Re^2: Curious about Perl's strengths in 2018
by Crosis (Beadle) on Apr 23, 2018 at 06:51 UTC
    And also, it’s fast!

    Perl is a lot of things but it's definitely not fast:

    https://benchmarksgame-team.pages.debian.net/benchmarksgame/performance/spectralnorm.html

    ^ Here, even on a benchmark that favors Perl with respect to other competitors like Python and Ruby, VisualWorks Smalltalk somehow outstrips Perl, which is very unusual for any Smalltalk implementation. Of course, "usual suspects" like C, C++, Java, OCaml, SBCL etc. and actually even Node.js—surprisingly fast—are superior to any of these (in execution speed).

    It didn’t seem to bother the language designers in the slightest that nearly six thousand source-files which produce hundreds of millions of dollars in revenue each year might simply “stop working” and with no path forward other than heroics.

    The PHP development team made a hard choice.
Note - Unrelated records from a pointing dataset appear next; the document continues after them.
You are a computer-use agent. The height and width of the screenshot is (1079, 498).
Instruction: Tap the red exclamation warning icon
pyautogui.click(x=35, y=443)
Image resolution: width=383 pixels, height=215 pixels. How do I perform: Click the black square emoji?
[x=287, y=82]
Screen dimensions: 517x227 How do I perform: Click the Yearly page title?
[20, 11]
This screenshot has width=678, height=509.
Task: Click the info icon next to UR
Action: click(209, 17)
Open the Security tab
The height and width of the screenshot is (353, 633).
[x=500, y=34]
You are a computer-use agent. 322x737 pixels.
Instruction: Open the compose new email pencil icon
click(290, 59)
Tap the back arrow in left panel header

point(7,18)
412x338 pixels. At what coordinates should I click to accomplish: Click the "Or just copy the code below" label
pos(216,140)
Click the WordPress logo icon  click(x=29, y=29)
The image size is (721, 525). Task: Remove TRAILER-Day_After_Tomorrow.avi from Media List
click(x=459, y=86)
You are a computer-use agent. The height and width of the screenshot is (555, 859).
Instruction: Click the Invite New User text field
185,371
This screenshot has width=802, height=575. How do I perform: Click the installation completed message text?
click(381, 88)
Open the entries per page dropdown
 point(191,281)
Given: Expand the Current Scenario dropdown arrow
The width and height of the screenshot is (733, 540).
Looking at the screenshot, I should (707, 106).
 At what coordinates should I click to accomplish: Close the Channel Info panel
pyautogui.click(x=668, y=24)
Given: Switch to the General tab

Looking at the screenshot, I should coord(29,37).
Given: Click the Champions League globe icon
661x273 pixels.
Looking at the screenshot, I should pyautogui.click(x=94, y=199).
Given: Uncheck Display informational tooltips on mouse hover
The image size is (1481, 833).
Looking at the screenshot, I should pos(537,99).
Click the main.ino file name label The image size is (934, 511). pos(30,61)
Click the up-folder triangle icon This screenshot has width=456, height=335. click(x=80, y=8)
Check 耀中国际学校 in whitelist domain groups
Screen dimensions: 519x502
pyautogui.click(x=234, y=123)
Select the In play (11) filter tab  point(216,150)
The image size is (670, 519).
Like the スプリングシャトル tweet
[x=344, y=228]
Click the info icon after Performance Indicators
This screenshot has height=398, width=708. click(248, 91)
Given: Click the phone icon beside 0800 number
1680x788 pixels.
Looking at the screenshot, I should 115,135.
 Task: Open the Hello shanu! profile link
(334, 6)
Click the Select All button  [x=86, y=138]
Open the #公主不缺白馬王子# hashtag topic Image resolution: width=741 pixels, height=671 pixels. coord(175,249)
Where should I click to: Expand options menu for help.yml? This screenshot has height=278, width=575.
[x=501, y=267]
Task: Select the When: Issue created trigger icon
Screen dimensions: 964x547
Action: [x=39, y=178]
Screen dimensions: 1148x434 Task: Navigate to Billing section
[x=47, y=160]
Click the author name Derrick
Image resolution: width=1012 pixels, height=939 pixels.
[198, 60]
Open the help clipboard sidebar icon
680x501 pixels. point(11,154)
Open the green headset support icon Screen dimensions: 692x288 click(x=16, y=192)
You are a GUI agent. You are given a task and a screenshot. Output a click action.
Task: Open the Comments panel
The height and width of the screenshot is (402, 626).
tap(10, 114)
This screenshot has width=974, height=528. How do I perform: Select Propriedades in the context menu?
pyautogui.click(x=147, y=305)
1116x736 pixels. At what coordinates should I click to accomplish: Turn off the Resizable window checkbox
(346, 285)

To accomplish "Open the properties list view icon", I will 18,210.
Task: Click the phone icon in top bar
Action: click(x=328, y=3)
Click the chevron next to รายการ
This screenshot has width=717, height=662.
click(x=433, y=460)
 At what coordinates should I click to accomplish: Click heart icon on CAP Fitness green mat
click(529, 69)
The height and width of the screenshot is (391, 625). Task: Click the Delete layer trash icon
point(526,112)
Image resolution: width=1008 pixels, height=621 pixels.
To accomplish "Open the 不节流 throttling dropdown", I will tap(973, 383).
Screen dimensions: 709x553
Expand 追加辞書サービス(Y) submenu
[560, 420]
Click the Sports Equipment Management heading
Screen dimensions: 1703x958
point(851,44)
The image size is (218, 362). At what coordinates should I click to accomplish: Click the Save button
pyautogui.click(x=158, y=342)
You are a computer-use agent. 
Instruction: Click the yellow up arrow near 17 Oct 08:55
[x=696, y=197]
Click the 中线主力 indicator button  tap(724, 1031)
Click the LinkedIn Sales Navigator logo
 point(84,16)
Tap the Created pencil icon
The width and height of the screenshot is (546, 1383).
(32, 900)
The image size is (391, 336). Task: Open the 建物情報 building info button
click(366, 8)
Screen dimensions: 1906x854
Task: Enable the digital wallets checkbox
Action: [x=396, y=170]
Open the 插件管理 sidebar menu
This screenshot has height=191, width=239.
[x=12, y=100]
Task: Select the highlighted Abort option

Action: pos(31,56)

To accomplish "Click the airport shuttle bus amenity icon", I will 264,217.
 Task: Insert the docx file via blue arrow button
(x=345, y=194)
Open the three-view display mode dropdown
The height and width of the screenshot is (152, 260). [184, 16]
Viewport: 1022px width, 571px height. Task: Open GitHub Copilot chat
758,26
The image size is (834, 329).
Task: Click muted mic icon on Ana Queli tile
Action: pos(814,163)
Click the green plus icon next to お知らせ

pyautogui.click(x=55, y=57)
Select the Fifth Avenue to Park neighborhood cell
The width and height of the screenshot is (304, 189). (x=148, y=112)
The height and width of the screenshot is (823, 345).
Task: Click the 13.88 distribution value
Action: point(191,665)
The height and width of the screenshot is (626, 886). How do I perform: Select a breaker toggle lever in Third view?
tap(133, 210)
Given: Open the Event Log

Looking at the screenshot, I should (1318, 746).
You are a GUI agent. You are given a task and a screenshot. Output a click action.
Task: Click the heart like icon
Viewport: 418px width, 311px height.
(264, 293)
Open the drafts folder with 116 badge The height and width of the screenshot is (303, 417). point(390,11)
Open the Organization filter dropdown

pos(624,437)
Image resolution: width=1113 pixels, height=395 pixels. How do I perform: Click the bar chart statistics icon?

If they're getting rid of utter crap from previous versions the sacrifice may be worth it. Of course it would have been even better had Rasmus Lerdorf not, for example, used strlen() as a function hashing mechanism and then chosen function names so as to balance the hash buckets in the first place (and no I am not making any of that up; here he is talking about this ... unusual design choice) but time travel is not available to these people.

    My take on programming-languages is very much like that bumper-sticker that you have probably already seen: “COEXIST.” They’re all here, they’re all a little bit different (and purposely so), they’re all well worth studying, and none will ever supersede another.

    That is not clear. QBASIC for example is pretty much a nonentity at this point. There were a whole bunch of programming languages from the Soviet era that are basically also nonentities at this point save maybe for computer historians. In the future, when people are extensively cyborgified, they may have far different ideas about communicating with machines than we do currently.